Dataset entries:

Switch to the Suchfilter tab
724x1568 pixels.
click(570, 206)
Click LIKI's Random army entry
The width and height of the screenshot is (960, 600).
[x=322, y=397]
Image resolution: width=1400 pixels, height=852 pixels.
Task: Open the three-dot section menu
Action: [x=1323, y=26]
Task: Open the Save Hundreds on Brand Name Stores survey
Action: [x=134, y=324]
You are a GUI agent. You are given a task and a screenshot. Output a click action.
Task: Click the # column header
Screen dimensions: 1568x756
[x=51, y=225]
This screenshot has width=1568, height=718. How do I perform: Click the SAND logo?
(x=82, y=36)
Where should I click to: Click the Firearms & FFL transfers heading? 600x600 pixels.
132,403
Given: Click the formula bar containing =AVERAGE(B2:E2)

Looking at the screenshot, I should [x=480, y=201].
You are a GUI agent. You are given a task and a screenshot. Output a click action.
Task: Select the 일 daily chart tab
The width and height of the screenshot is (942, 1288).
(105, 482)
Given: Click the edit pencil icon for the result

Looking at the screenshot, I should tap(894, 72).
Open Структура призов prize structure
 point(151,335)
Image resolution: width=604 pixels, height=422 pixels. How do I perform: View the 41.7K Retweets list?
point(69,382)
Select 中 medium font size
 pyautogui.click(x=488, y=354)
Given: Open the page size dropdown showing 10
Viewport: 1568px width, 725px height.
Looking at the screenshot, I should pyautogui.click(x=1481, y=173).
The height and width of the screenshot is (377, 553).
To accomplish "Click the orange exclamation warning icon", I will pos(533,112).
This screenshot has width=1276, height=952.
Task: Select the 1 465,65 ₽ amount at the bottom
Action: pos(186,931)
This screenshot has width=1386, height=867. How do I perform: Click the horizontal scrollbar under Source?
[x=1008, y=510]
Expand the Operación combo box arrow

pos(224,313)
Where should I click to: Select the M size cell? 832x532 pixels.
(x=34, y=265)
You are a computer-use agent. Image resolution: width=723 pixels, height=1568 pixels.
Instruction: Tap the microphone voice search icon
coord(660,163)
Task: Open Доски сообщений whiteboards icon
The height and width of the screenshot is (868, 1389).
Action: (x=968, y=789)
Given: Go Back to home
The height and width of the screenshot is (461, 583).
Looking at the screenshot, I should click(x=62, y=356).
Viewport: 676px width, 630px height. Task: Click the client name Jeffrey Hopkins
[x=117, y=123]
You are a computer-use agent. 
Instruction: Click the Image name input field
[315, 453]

- _DESCRIPTION OF THE TASK_: Print the data above again, with nothing altered and nothing left out.

- _SOLUTION TO THIS EXERCISE_:
Switch to the Suchfilter tab
724x1568 pixels.
click(570, 206)
Click LIKI's Random army entry
The width and height of the screenshot is (960, 600).
[x=322, y=397]
Image resolution: width=1400 pixels, height=852 pixels.
Task: Open the three-dot section menu
Action: [x=1323, y=26]
Task: Open the Save Hundreds on Brand Name Stores survey
Action: [x=134, y=324]
You are a GUI agent. You are given a task and a screenshot. Output a click action.
Task: Click the # column header
Screen dimensions: 1568x756
[x=51, y=225]
This screenshot has width=1568, height=718. How do I perform: Click the SAND logo?
(x=82, y=36)
Where should I click to: Click the Firearms & FFL transfers heading? 600x600 pixels.
132,403
Given: Click the formula bar containing =AVERAGE(B2:E2)

Looking at the screenshot, I should [x=480, y=201].
You are a GUI agent. You are given a task and a screenshot. Output a click action.
Task: Select the 일 daily chart tab
The width and height of the screenshot is (942, 1288).
(105, 482)
Given: Click the edit pencil icon for the result

Looking at the screenshot, I should tap(894, 72).
Open Структура призов prize structure
 point(151,335)
Image resolution: width=604 pixels, height=422 pixels. How do I perform: View the 41.7K Retweets list?
point(69,382)
Select 中 medium font size
 pyautogui.click(x=488, y=354)
Given: Open the page size dropdown showing 10
Viewport: 1568px width, 725px height.
Looking at the screenshot, I should pyautogui.click(x=1481, y=173).
The height and width of the screenshot is (377, 553).
To accomplish "Click the orange exclamation warning icon", I will pos(533,112).
This screenshot has width=1276, height=952.
Task: Select the 1 465,65 ₽ amount at the bottom
Action: pos(186,931)
This screenshot has width=1386, height=867. How do I perform: Click the horizontal scrollbar under Source?
[x=1008, y=510]
Expand the Operación combo box arrow

pos(224,313)
Where should I click to: Select the M size cell? 832x532 pixels.
(x=34, y=265)
You are a computer-use agent. Image resolution: width=723 pixels, height=1568 pixels.
Instruction: Tap the microphone voice search icon
coord(660,163)
Task: Open Доски сообщений whiteboards icon
The height and width of the screenshot is (868, 1389).
Action: (x=968, y=789)
Given: Go Back to home
The height and width of the screenshot is (461, 583).
Looking at the screenshot, I should click(x=62, y=356).
Viewport: 676px width, 630px height. Task: Click the client name Jeffrey Hopkins
[x=117, y=123]
You are a computer-use agent. 
Instruction: Click the Image name input field
[315, 453]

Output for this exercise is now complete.